Unfortunately, there's no good answer to those questions. There's not even a bad one. Grief is different for everyone. We grieve differently, and no one's timeline will be the same as anyone else's. You have to let yourself feel all of your emotions. Eventually, what you are feeling won't be so intense. Those feelings will lessen over time. When that happens, you will be able to move forward.
Just because the pain lessens doesn't mean we forget who or what we are grieving.
Grief is not an all-or-nothing experience. When you move forward from grief, it doesn't mean your sadness goes away. There is no magic switch that turns off your emotions. You will still have days when you feel sad. Or times when something triggers your sadness. Or an anniversary will come up that will drag you right back into your grief. All of that is normal. It doesn't mean you are still grieving. It means you are a normal person who has suffered a loss, and sometimes that loss makes you sad.

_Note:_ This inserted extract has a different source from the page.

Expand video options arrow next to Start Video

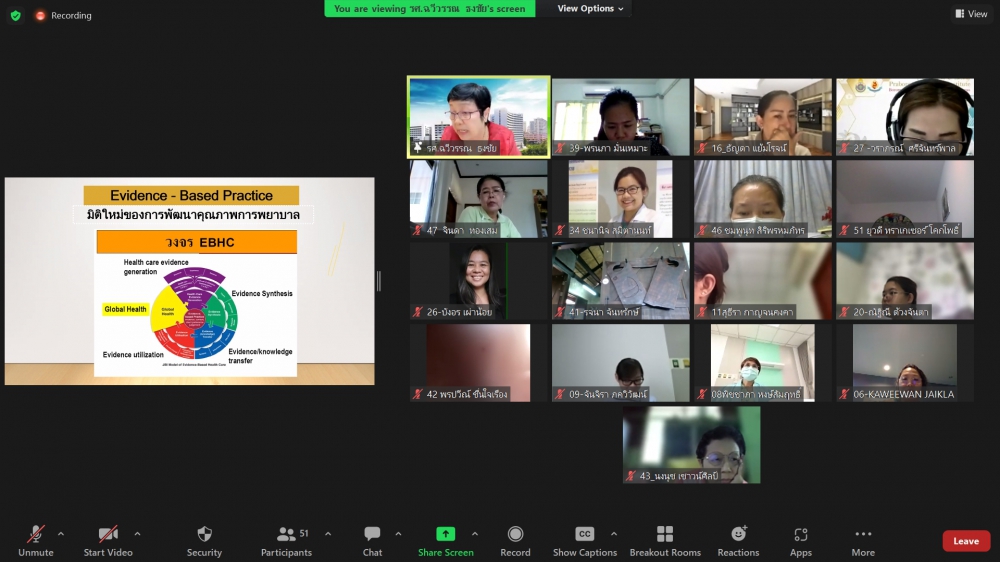[137, 534]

When Leo came out as transgender, I grieved for two full years. It's hard to know if I would have grieved for less time had my Grampa not died. At the end of the first year, I told my therapist, "I should be over this by now." I sat in her office as we headed into the holidays and the anniversary of Leo's coming out. I still remember the look on her face. It was a mix of compassion and "you should know better by now."
I realized I wasn't being compassionate with myself. I wouldn't expect someone else who was grieving to get over it before they were ready. So why did I think I needed to? I didn't. It was that I didn't like how I felt. I wanted it to be over so I could get back to not feeling sad all the time. I wanted the pain to go away. But you can't rush that.
So if you are in a season of grieving right now, know that it won't last forever.
Eventually, the pain will lessen. You will still have periods of sadness, but they won't consume you. Grief doesn't last forever. Eventually, you can move forward. You just have to give it time. And what that time looks like is different for everyone. Let it run its course.